WHAT TO DO => For each record below, set it down exactly but leave out any picture.

Stored records:
──────────
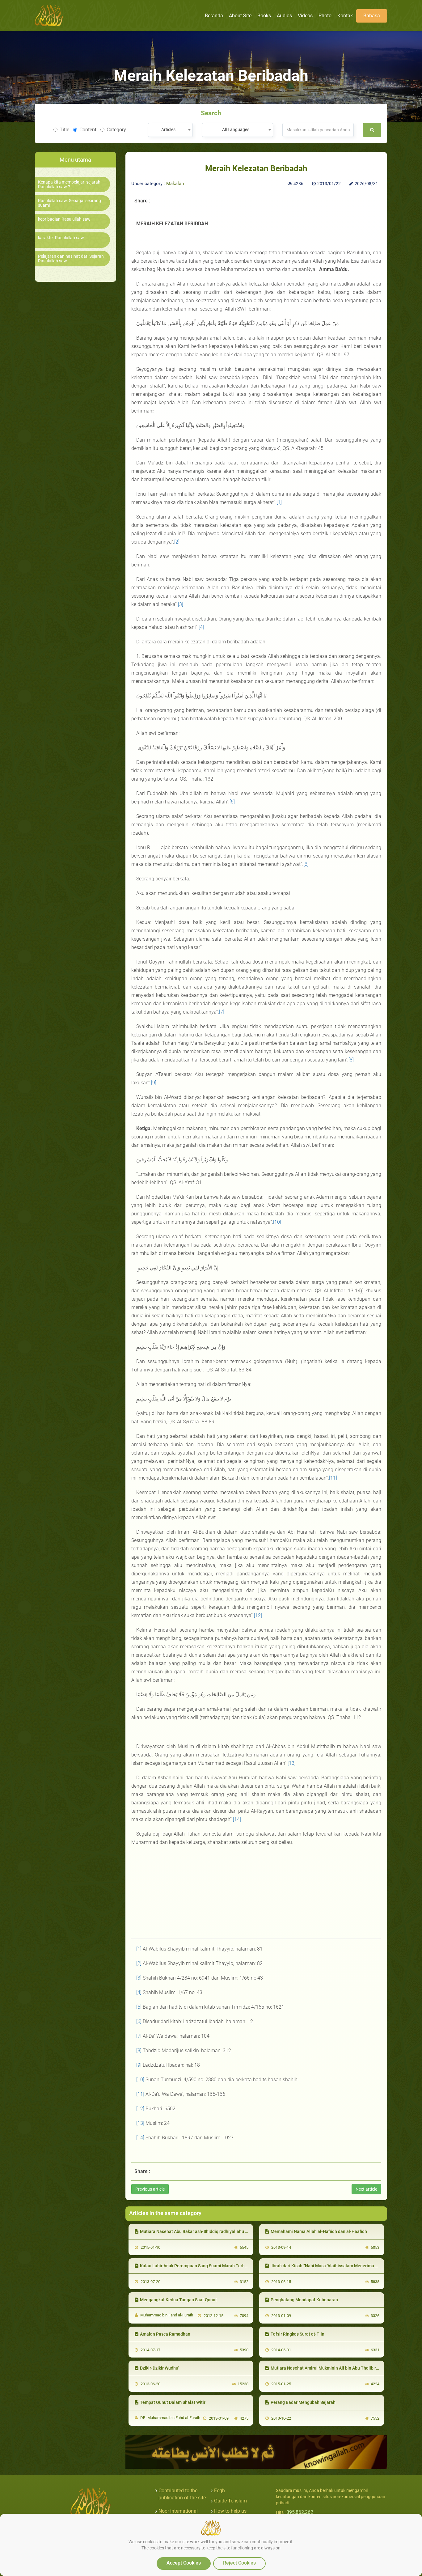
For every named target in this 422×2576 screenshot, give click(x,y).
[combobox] (170, 130)
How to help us (230, 2511)
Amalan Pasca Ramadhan (165, 2334)
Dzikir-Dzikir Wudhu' (159, 2368)
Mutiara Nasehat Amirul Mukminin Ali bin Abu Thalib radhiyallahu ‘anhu (341, 2368)
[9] (153, 1083)
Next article (366, 2189)
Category (116, 130)
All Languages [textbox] (235, 129)
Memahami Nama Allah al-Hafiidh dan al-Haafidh (319, 2231)
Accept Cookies (184, 2563)
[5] (232, 802)
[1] (279, 502)
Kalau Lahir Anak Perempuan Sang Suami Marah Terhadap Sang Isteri (208, 2265)
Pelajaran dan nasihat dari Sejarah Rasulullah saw (71, 258)
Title (64, 130)
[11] (333, 1478)
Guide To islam (230, 2501)
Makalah (175, 183)
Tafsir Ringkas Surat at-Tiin (297, 2334)
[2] (176, 542)
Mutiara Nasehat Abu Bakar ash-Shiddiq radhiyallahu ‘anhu (198, 2231)
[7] (221, 1012)
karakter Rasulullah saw (61, 237)
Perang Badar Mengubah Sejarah (303, 2402)
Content (87, 130)
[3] (180, 604)
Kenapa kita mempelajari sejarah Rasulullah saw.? (69, 184)
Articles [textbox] (168, 129)
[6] (306, 864)
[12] (258, 1615)
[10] (277, 1222)
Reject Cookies (239, 2563)
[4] (201, 627)
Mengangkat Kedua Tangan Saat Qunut (178, 2299)
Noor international (178, 2511)
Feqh (219, 2490)
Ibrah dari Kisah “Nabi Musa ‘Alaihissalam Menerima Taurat (329, 2265)
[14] (237, 1819)
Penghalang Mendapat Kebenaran (304, 2299)
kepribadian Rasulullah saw (64, 219)
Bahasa (371, 16)
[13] (292, 1763)
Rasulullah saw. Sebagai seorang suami (69, 203)
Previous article (150, 2189)
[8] (351, 1060)
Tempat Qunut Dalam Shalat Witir (172, 2402)
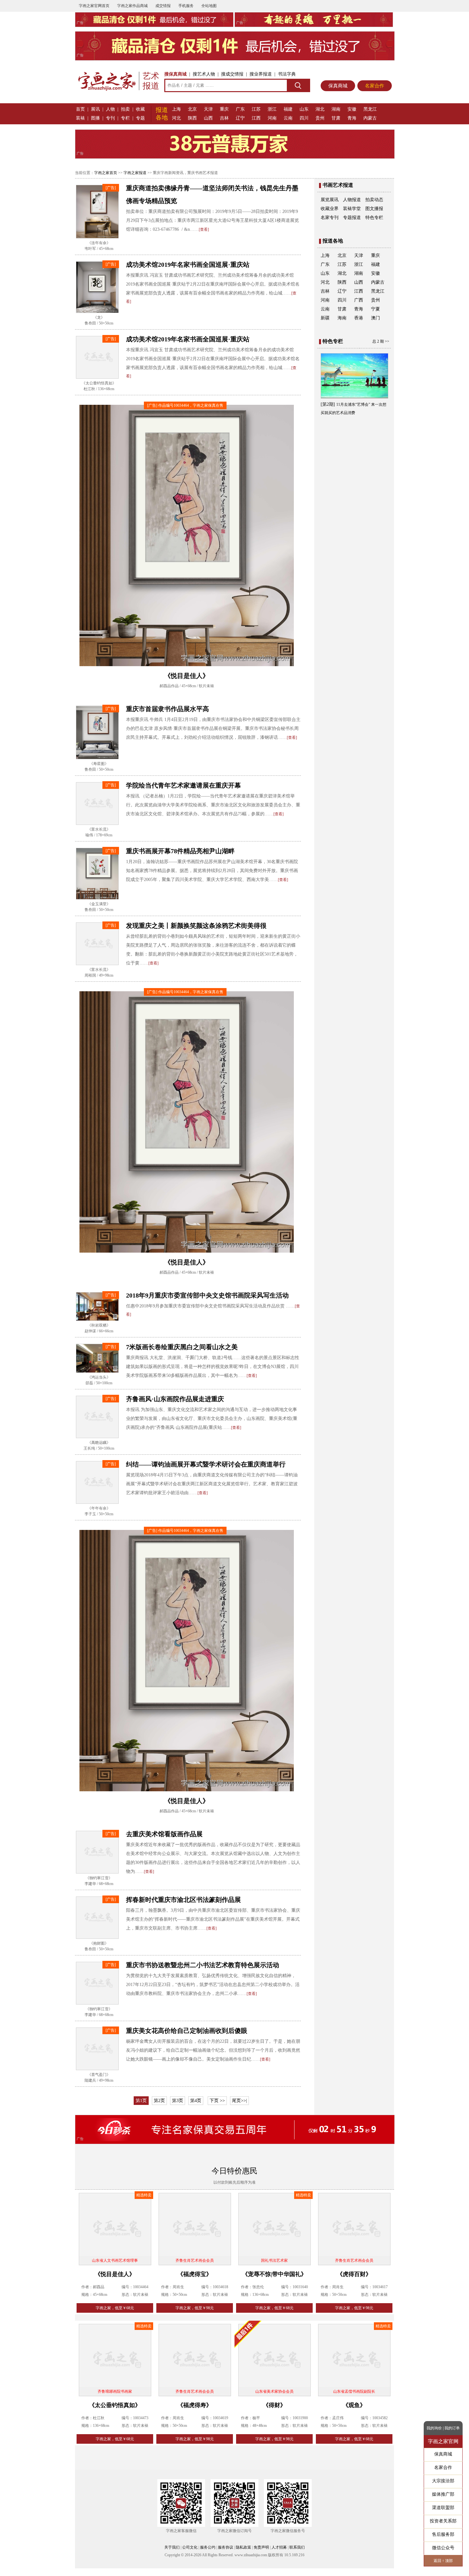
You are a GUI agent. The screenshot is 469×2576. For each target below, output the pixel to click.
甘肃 (335, 118)
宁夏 (375, 309)
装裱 (80, 118)
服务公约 (207, 2556)
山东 (304, 109)
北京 (192, 109)
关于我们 (172, 2556)
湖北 (320, 109)
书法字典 (287, 74)
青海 (351, 118)
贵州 (320, 118)
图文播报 (374, 208)
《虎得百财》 (354, 2283)
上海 (176, 109)
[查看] (204, 229)
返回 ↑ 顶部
──────────
EXERCISE RESULT =>
For every named target in this 422×2576 screenshot, give click(x,y).
[combobox] (170, 130)
How to help us (230, 2511)
Amalan Pasca Ramadhan (165, 2334)
Dzikir-Dzikir Wudhu' (159, 2368)
Mutiara Nasehat Amirul Mukminin Ali bin Abu Thalib radhiyallahu ‘anhu (341, 2368)
[9] (153, 1083)
Next article (366, 2189)
Category (116, 130)
All Languages [textbox] (235, 129)
Memahami Nama Allah al-Hafiidh dan al-Haafidh (319, 2231)
Accept Cookies (184, 2563)
[5] (232, 802)
[1] (279, 502)
Kalau Lahir Anak Perempuan Sang Suami Marah Terhadap Sang Isteri (208, 2265)
Pelajaran dan nasihat dari Sejarah Rasulullah saw (71, 258)
Title (64, 130)
[11] (333, 1478)
Guide To islam (230, 2501)
Makalah (175, 183)
Tafsir Ringkas Surat at-Tiin (297, 2334)
[2] (176, 542)
Mutiara Nasehat Abu Bakar ash-Shiddiq radhiyallahu ‘anhu (198, 2231)
[7] (221, 1012)
karakter Rasulullah saw (61, 237)
Perang Badar Mengubah Sejarah (303, 2402)
Content (87, 130)
[3] (180, 604)
Kenapa kita mempelajari sejarah Rasulullah saw.? (69, 184)
Articles [textbox] (168, 129)
[6] (306, 864)
[12] (258, 1615)
[10] (277, 1222)
Reject Cookies (239, 2563)
[4] (201, 627)
Mengangkat Kedua Tangan Saat Qunut (178, 2299)
Noor international (178, 2511)
Feqh (219, 2490)
Ibrah dari Kisah “Nabi Musa ‘Alaihissalam Menerima Taurat (329, 2265)
[14] (237, 1819)
Penghalang Mendapat Kebenaran (304, 2299)
kepribadian Rasulullah saw (64, 219)
Bahasa (371, 16)
[13] (292, 1763)
Rasulullah saw. Sebagai seorang suami (69, 203)
Previous article (150, 2189)
[8] (351, 1060)
Tempat Qunut Dalam Shalat Witir (172, 2402)
You are a GUI agent. The screenshot is 469×2576. For each target below, output the pixel to click.
甘肃 (335, 118)
宁夏 (375, 309)
装裱 (80, 118)
服务公约 (207, 2556)
山东 (304, 109)
北京 (192, 109)
关于我们 (172, 2556)
湖北 (320, 109)
书法字典 (287, 74)
青海 (351, 118)
贵州 (320, 118)
图文播报 (374, 208)
《虎得百财》 (354, 2283)
上海 (176, 109)
[查看] (204, 229)
返回 ↑ 顶部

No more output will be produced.